Scope3 nous ressemble beaucoup, on est proches dans l’approche. Brian O’Kelley veut aller encore plus loin: orchestrer via une DSP agentique, connecter à des SSP, intégrer des signaux de durabilité, etc. Il cherche à capter la valeur que créent aujourd’hui les DSP et SSP traditionnels.

Est-ce que vous pensez que les grandes plateformes comme Meta ou Microsoft vont aussi se lancer sur ce marché ?
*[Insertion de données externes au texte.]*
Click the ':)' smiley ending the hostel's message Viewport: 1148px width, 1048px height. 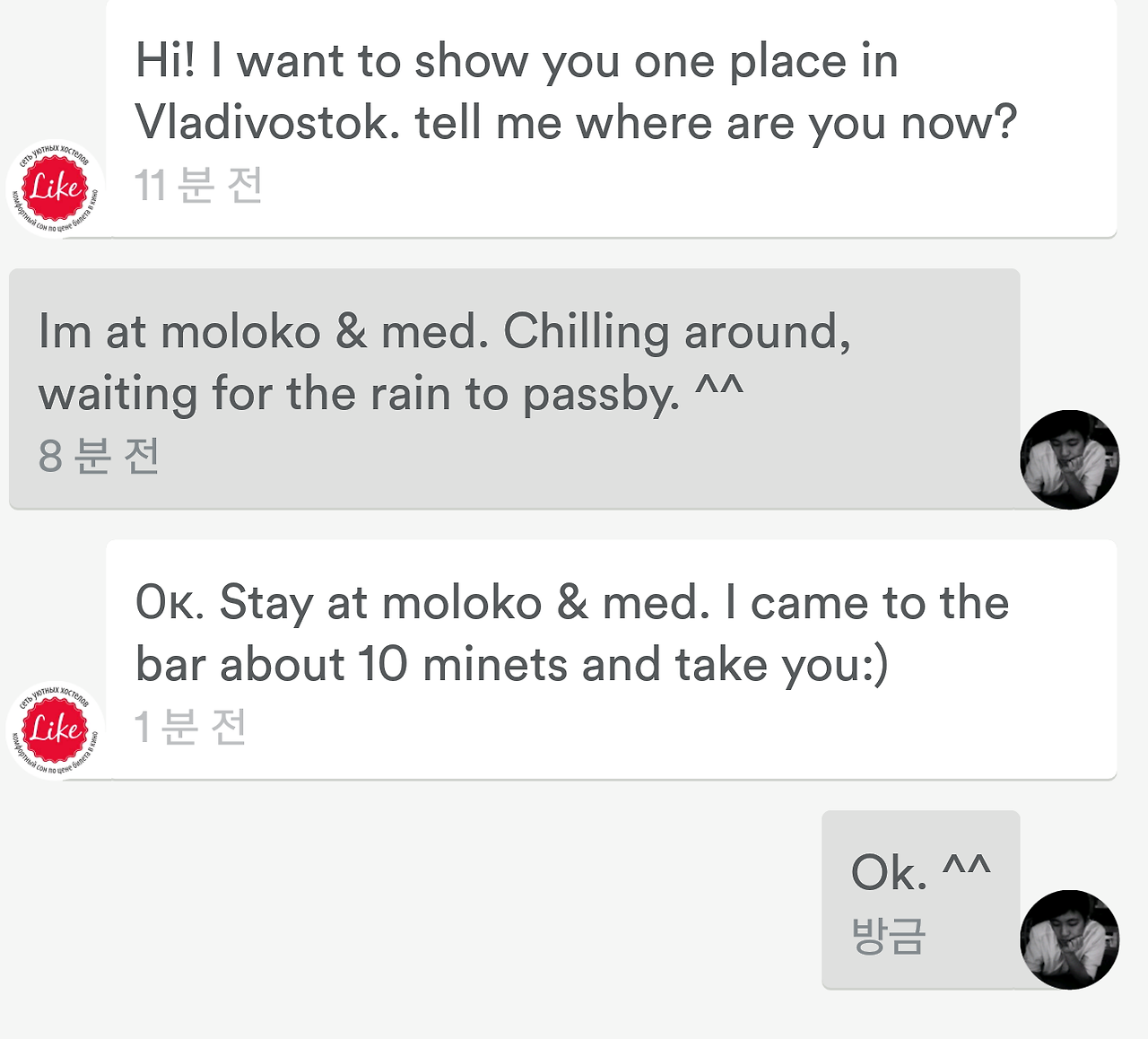pyautogui.click(x=875, y=665)
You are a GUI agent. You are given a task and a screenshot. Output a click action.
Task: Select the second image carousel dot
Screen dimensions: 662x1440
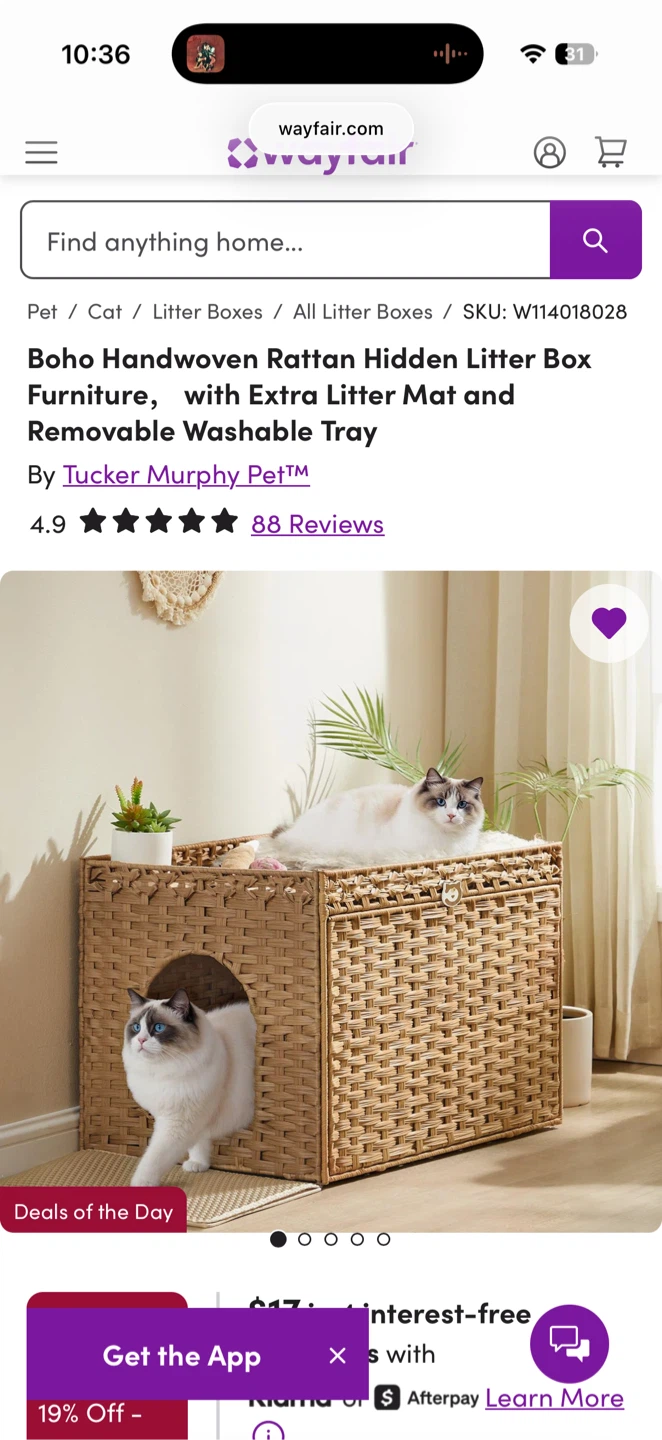[x=305, y=1239]
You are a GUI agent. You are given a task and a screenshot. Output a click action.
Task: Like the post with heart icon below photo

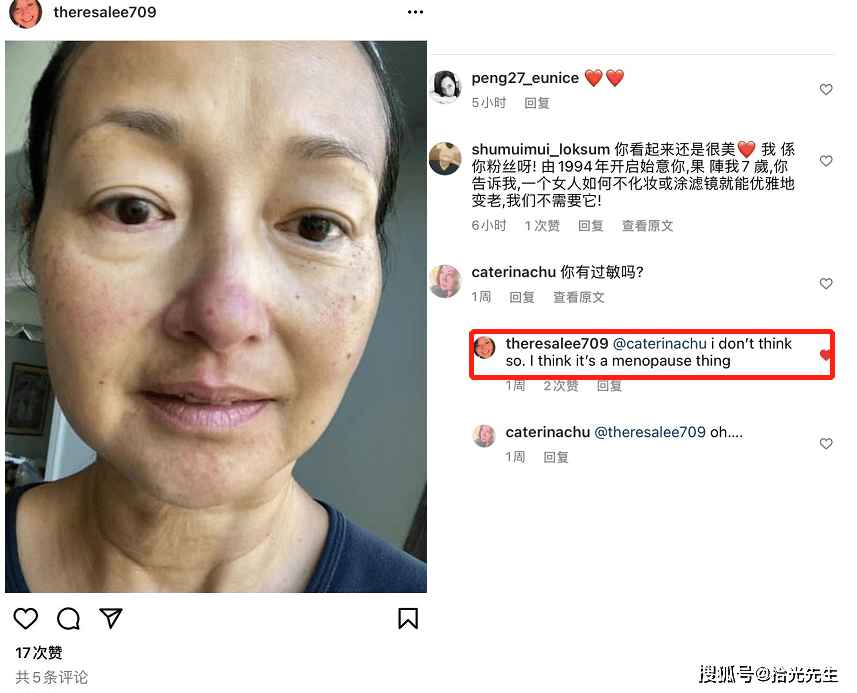(x=26, y=619)
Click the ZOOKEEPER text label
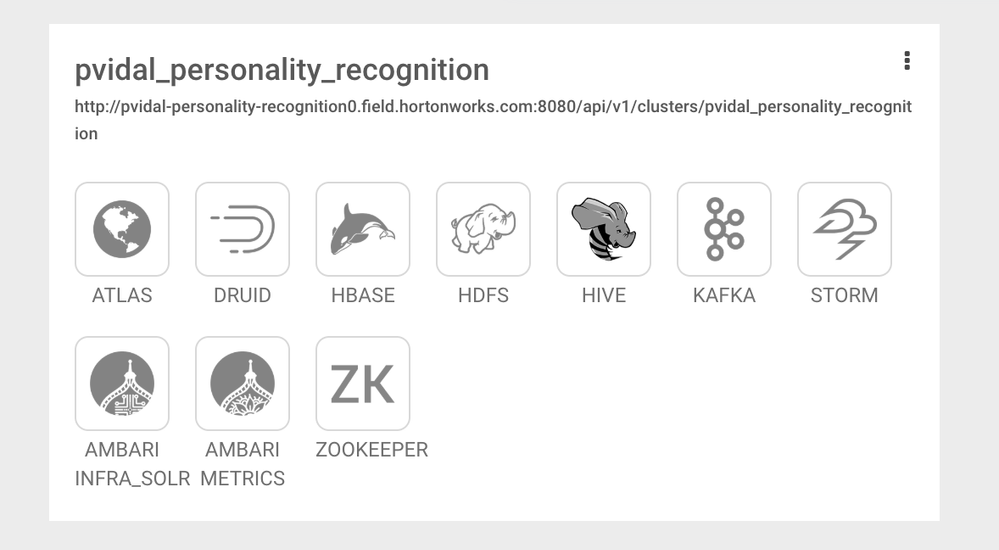The height and width of the screenshot is (550, 999). 372,450
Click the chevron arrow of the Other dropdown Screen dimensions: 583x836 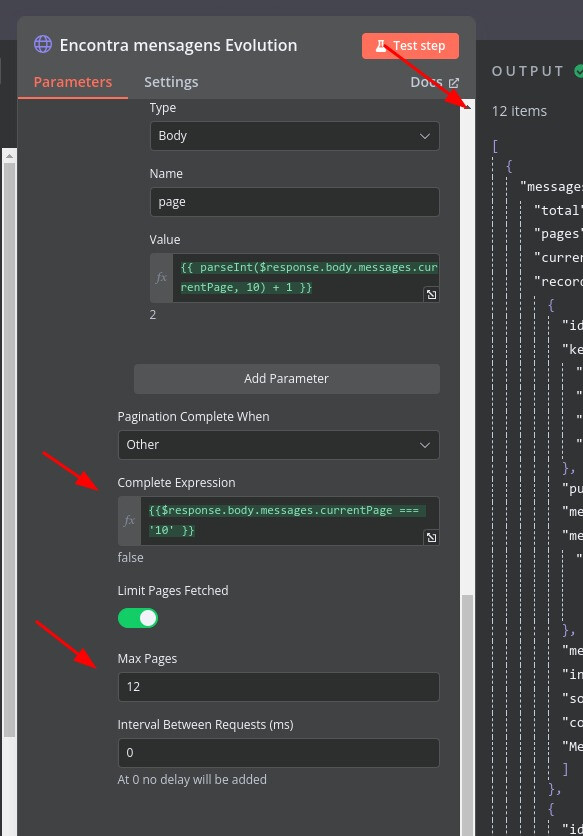coord(425,445)
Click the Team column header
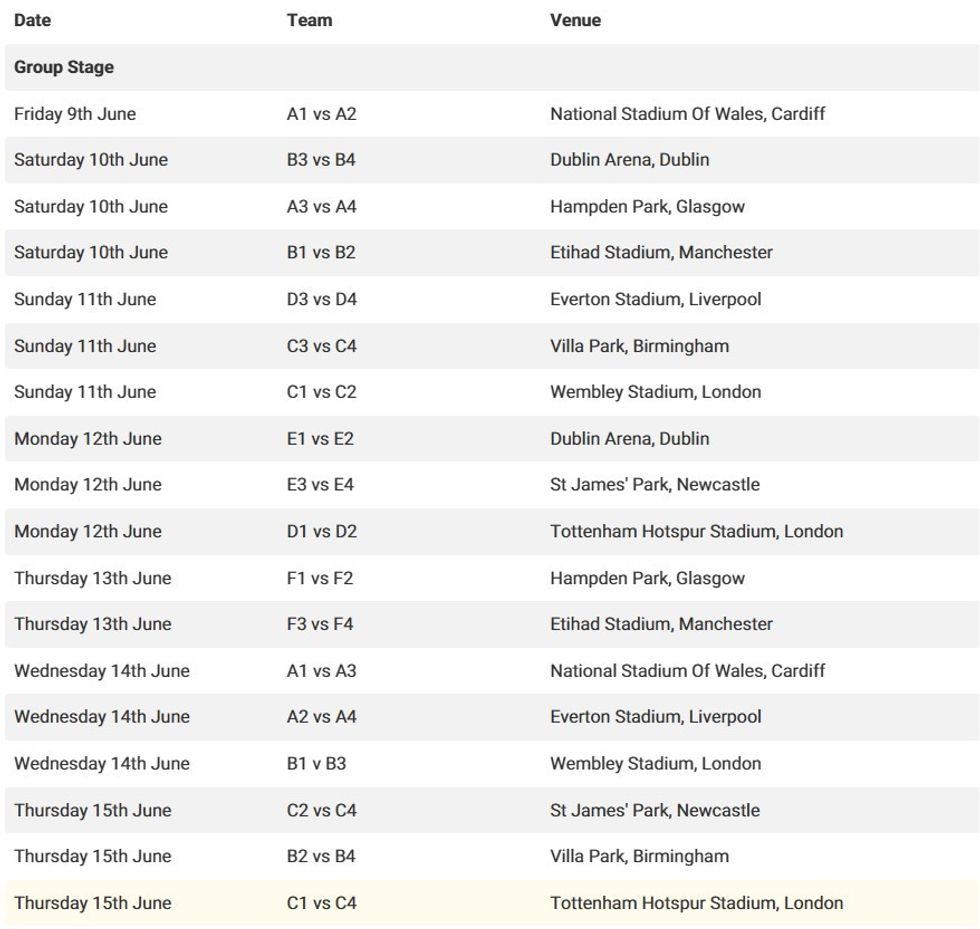 pyautogui.click(x=309, y=20)
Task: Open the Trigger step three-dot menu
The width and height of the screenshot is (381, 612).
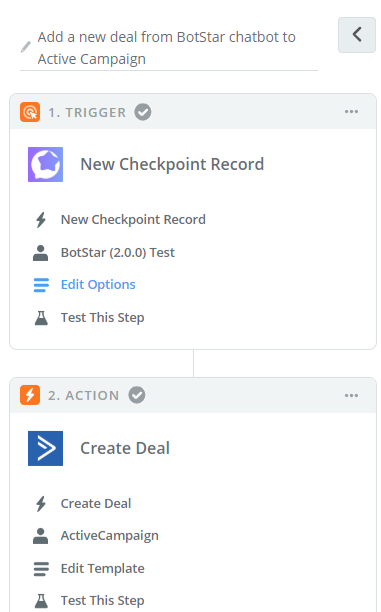Action: [x=351, y=112]
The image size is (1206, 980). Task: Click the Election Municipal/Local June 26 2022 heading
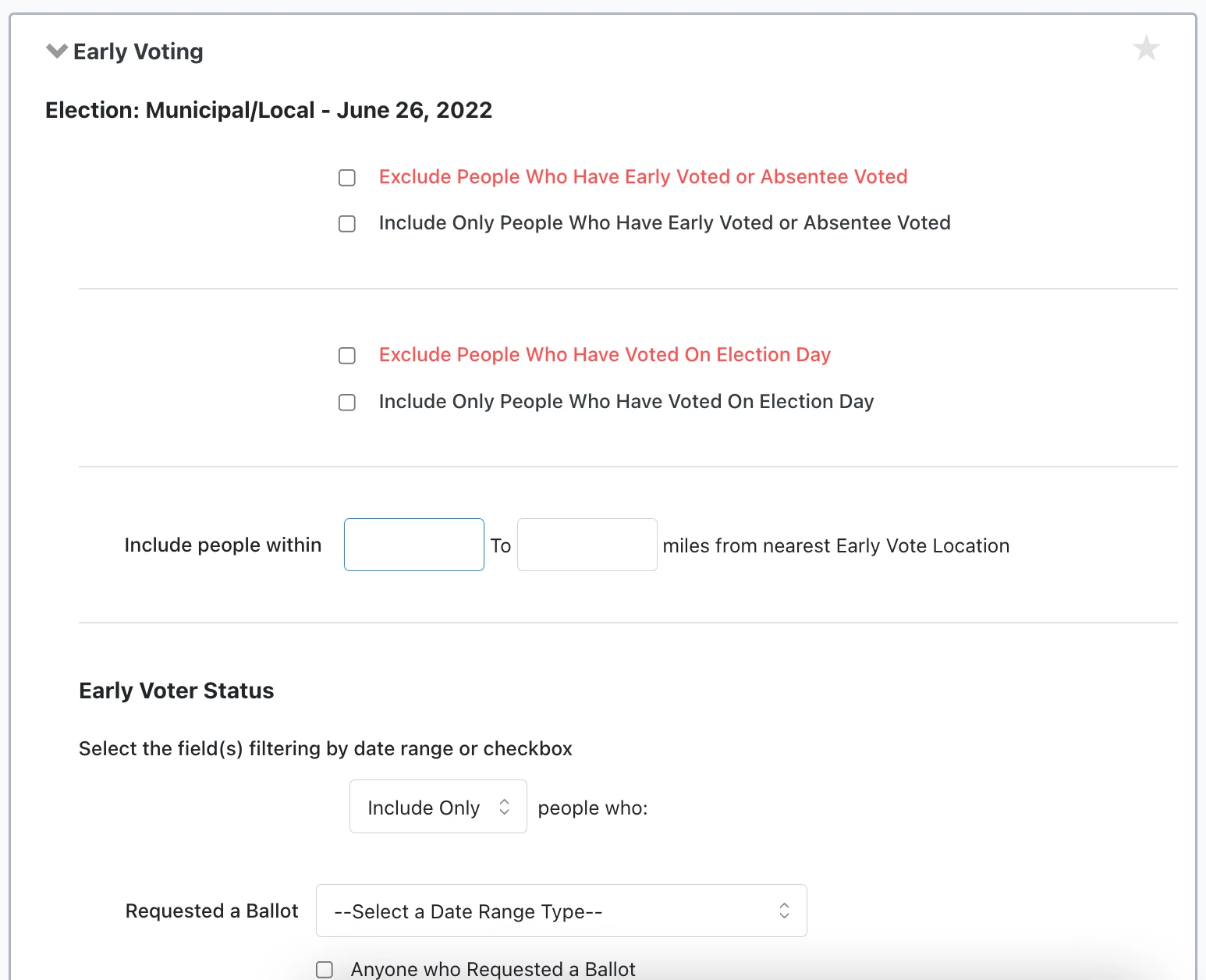coord(268,109)
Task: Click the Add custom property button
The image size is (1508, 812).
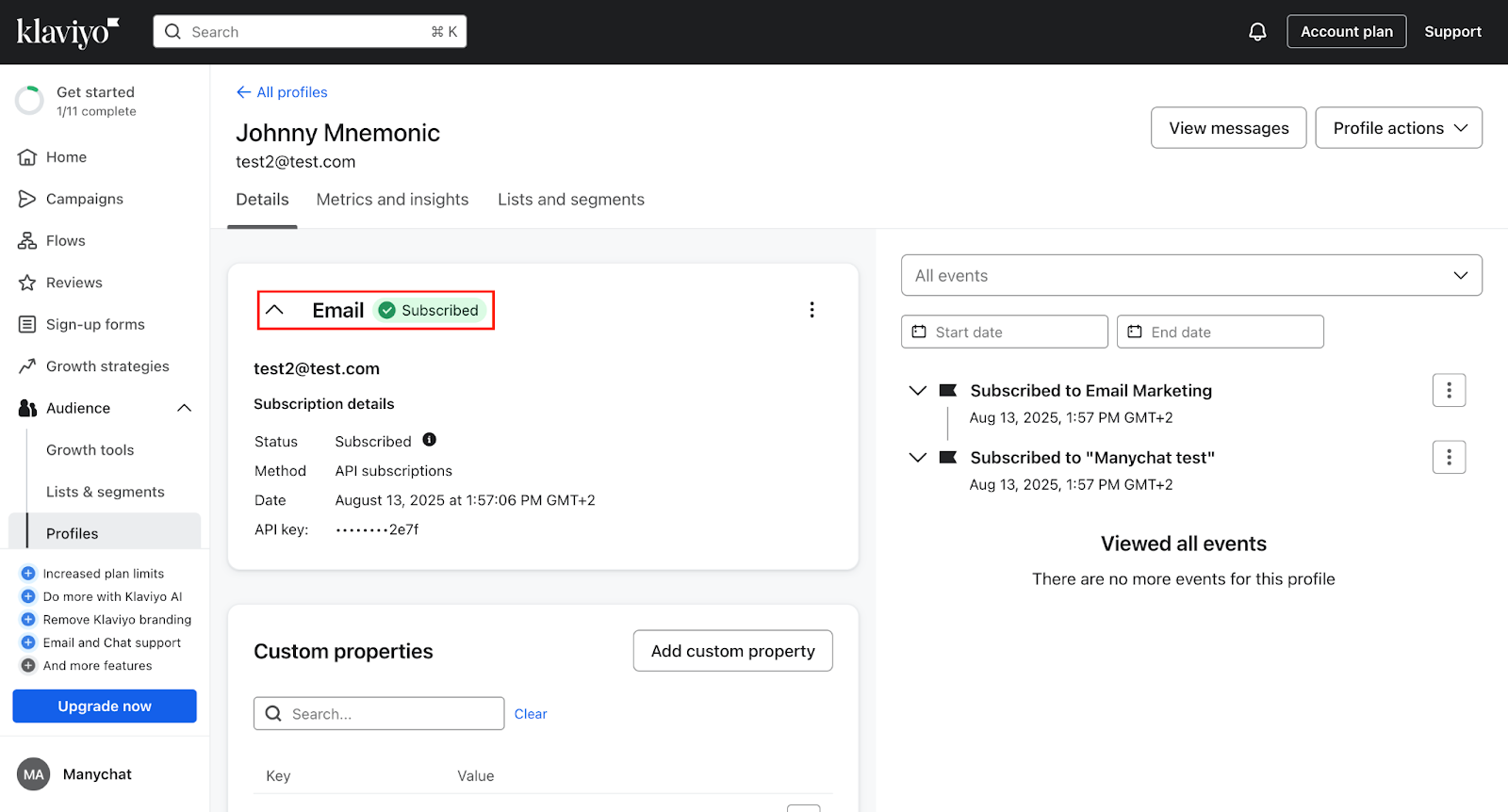Action: point(732,651)
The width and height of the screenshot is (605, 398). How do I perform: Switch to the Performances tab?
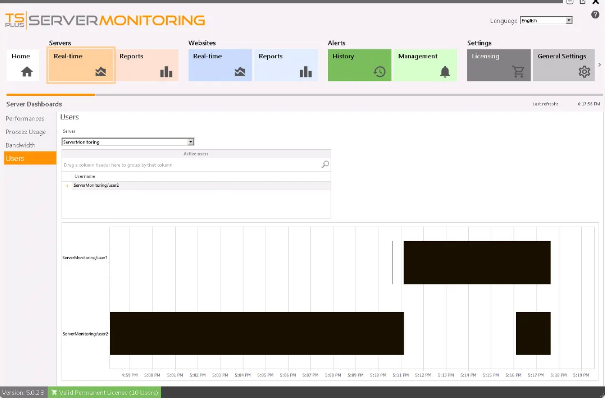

Meta, probablement, mais ils resteront centrés sur leur propre écosystème. Ils n’ont aucun intérêt à rendre leurs agents exportables. Nous, en revanche, on veut que nos créas contextuelles puissent s’intégrer partout, même chez Meta, YouTube ou ailleurs. Pour les PME, Meta ou Google peuvent suffire. Mais les grands groupes ont besoin de contrôle : valider les messages, respecter les valeurs de la marque, assurer la cohérence du ton. Et ça, ce n’est pas trivial. Il faut pouvoir expliquer les décisions des agents, c’est ce qu’on appelle l’explainability, un aspect très important pour nous en Europe. Le marché a besoin d’outils qui garantissent la transparence, la confiance, et l’interopérabilité. Les LLM, comme celui d’OpenAI, seront aussi clés pour analyser les performances de manière narrative plutôt que via des tableaux Excel. Et à terme, on pourra juste demander : « Cette campagne a-t-elle bien fonctionné ? », et l’agent nous expliquera tout, simplement.